The problem – A line below contains "Tech Maina (140, 1310)", and a later one contains "10th Pass Jobs (280, 511)". Repeat both, with every line between them, exactly.

Collection entries
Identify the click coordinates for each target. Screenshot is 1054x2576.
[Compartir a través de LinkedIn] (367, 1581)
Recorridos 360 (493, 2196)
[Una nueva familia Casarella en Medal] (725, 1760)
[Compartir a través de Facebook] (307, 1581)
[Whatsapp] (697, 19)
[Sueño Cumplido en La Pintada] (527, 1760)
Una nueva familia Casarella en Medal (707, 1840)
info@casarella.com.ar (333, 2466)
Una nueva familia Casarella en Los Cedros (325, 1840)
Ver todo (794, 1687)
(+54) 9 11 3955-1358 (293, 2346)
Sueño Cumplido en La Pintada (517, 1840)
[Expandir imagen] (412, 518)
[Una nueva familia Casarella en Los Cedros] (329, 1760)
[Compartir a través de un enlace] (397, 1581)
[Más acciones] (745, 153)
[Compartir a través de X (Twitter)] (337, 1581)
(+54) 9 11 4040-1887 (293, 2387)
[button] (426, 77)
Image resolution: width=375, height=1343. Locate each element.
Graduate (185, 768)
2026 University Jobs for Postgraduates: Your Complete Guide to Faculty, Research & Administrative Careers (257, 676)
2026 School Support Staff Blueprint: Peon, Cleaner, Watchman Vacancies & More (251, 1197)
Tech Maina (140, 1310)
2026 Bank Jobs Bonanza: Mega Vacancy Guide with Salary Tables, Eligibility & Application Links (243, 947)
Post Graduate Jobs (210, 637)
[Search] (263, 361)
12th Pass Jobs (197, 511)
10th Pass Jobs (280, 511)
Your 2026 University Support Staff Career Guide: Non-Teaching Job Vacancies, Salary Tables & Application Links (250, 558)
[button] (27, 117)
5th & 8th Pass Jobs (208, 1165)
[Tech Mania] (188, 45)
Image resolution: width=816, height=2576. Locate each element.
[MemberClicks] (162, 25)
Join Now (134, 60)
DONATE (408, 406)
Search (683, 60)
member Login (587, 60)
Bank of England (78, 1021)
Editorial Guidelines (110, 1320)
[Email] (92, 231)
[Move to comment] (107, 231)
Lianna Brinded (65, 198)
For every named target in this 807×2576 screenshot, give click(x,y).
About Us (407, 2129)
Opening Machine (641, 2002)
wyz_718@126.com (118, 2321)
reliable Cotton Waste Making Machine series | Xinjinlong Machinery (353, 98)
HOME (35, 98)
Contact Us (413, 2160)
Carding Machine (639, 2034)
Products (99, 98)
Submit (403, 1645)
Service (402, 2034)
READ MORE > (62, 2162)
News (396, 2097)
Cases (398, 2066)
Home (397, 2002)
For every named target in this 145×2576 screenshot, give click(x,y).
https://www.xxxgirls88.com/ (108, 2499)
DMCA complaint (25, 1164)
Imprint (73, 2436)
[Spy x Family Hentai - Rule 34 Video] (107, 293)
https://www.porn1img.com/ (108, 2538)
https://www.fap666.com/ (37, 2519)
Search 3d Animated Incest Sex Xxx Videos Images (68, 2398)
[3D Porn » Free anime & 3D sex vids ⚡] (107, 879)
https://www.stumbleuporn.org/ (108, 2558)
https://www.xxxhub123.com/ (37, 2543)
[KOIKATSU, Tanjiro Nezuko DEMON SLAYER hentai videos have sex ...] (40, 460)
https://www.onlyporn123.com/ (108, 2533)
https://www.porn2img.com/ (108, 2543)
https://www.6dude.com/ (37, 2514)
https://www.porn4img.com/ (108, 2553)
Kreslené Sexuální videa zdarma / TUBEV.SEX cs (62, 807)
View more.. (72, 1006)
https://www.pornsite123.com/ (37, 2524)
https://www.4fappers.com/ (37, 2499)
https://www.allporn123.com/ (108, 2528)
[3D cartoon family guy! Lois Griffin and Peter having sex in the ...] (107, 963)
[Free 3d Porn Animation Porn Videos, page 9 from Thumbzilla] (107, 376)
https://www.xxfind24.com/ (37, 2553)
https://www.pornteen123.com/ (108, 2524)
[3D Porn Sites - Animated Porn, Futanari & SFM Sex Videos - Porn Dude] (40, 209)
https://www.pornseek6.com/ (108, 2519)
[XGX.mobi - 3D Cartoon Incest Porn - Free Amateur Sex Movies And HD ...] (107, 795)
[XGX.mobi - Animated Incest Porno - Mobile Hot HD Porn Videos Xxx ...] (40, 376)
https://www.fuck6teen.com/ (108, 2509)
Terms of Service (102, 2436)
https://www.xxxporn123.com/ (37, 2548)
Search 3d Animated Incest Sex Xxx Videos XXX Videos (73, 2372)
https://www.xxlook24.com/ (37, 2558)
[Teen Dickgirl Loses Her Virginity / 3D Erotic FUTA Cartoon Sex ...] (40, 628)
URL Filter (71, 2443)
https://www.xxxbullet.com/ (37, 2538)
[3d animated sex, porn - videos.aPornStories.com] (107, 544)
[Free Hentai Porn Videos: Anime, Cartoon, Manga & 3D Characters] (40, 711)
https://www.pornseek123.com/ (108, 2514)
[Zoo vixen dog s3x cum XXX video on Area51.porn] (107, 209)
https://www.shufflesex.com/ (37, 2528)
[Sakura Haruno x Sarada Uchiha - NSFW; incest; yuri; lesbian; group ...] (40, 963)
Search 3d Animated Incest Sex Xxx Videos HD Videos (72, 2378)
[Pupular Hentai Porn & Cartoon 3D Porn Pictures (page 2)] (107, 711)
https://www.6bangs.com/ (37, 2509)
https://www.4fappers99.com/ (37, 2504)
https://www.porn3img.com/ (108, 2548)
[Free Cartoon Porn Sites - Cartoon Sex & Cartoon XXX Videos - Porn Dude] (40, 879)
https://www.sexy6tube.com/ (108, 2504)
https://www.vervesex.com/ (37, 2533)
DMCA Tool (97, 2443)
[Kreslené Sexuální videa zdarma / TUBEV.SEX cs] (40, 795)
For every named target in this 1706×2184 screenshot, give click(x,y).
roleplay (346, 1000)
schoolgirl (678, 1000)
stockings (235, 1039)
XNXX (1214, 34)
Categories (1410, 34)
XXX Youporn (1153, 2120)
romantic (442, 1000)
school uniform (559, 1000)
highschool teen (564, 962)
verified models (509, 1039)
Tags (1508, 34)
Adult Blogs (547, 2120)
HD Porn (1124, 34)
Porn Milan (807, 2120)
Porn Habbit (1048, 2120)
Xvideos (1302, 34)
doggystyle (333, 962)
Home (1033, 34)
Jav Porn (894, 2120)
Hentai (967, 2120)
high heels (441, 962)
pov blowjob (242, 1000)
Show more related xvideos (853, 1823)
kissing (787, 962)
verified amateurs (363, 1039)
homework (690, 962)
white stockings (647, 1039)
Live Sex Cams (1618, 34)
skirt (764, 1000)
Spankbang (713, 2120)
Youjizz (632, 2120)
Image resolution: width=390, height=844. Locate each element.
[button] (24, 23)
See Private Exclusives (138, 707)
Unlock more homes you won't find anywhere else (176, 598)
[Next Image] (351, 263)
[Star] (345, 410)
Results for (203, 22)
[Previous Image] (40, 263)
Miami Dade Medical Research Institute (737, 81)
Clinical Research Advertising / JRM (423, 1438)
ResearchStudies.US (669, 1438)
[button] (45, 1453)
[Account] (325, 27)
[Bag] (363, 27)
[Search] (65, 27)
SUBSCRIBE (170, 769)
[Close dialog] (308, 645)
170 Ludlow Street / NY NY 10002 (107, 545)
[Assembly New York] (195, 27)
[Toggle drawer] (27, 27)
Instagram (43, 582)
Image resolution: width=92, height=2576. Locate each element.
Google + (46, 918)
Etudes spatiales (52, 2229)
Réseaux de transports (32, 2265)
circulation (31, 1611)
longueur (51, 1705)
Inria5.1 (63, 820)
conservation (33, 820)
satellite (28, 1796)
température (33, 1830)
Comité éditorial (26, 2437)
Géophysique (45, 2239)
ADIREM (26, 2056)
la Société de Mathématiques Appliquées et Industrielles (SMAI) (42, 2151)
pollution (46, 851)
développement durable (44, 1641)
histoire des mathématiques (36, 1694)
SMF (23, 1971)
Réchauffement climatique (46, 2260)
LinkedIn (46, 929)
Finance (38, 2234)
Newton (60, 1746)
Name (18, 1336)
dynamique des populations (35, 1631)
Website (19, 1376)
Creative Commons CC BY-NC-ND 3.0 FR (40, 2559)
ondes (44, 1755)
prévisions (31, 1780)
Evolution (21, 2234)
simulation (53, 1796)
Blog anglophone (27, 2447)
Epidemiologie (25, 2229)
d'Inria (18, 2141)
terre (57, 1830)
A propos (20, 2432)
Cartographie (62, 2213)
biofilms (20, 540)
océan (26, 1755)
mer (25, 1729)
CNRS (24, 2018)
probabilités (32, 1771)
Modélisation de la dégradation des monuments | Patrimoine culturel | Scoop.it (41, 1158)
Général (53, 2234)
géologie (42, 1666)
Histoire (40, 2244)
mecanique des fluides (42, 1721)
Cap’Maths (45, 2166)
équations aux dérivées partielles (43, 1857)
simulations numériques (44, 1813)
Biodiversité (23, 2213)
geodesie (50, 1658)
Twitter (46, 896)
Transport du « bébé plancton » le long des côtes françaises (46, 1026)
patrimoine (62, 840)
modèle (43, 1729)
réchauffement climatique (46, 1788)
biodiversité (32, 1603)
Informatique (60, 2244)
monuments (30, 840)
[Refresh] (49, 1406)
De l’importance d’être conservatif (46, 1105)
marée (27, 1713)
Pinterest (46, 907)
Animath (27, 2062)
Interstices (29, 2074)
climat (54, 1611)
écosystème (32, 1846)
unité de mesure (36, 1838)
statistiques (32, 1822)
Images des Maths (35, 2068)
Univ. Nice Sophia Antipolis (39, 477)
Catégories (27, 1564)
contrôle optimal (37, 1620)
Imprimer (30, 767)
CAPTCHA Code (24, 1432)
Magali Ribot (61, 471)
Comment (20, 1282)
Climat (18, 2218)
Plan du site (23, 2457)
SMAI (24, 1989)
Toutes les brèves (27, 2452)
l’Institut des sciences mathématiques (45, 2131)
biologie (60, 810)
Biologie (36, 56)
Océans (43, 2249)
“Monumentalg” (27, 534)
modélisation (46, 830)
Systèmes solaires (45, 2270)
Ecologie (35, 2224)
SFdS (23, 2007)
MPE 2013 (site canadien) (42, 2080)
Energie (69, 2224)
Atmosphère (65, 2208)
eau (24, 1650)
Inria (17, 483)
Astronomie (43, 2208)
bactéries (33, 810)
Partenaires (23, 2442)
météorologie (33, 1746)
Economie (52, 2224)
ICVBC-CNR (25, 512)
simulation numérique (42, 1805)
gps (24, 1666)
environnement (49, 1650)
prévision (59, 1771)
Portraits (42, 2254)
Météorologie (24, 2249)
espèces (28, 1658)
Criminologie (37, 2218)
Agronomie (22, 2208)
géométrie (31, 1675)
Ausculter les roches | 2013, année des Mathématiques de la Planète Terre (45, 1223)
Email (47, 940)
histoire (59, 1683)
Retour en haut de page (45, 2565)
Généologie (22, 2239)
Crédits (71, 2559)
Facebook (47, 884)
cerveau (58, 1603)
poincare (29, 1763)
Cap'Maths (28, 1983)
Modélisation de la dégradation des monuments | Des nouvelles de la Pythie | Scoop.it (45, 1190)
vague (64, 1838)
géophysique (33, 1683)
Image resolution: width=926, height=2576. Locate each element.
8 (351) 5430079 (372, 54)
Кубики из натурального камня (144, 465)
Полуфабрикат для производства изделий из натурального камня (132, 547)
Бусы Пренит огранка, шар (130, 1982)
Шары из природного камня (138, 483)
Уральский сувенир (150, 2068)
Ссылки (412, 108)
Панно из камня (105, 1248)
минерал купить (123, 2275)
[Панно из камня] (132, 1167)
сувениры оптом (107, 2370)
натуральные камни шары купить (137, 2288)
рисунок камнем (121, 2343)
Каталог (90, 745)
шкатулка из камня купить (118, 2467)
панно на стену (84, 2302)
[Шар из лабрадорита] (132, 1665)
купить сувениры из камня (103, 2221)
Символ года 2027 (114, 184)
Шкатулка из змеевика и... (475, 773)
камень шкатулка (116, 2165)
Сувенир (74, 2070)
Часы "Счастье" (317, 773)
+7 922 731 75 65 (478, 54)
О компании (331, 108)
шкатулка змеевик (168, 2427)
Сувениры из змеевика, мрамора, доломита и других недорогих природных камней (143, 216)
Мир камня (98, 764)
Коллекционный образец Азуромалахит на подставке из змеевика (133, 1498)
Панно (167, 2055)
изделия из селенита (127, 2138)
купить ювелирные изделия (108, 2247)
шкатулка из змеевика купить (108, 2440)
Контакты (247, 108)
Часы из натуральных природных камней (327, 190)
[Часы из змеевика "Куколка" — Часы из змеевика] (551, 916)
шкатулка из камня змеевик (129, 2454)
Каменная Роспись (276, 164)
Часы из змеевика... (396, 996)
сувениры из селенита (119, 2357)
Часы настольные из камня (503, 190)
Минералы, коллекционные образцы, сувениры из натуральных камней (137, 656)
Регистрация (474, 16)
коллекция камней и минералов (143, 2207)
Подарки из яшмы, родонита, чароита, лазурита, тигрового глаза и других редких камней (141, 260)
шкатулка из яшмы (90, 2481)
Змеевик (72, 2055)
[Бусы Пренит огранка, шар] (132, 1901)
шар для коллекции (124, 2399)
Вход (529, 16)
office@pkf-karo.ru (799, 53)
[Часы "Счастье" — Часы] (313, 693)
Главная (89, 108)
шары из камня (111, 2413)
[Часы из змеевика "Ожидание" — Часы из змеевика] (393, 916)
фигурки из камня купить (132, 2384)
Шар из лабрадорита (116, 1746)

Task answer –
Tech Maina (140, 1310)
2026 Bank Jobs Bonanza: Mega Vacancy Guide with Salary Tables, Eligibility & Application Links (243, 947)
Post Graduate Jobs (210, 637)
[Search] (263, 361)
12th Pass Jobs (197, 511)
10th Pass Jobs (280, 511)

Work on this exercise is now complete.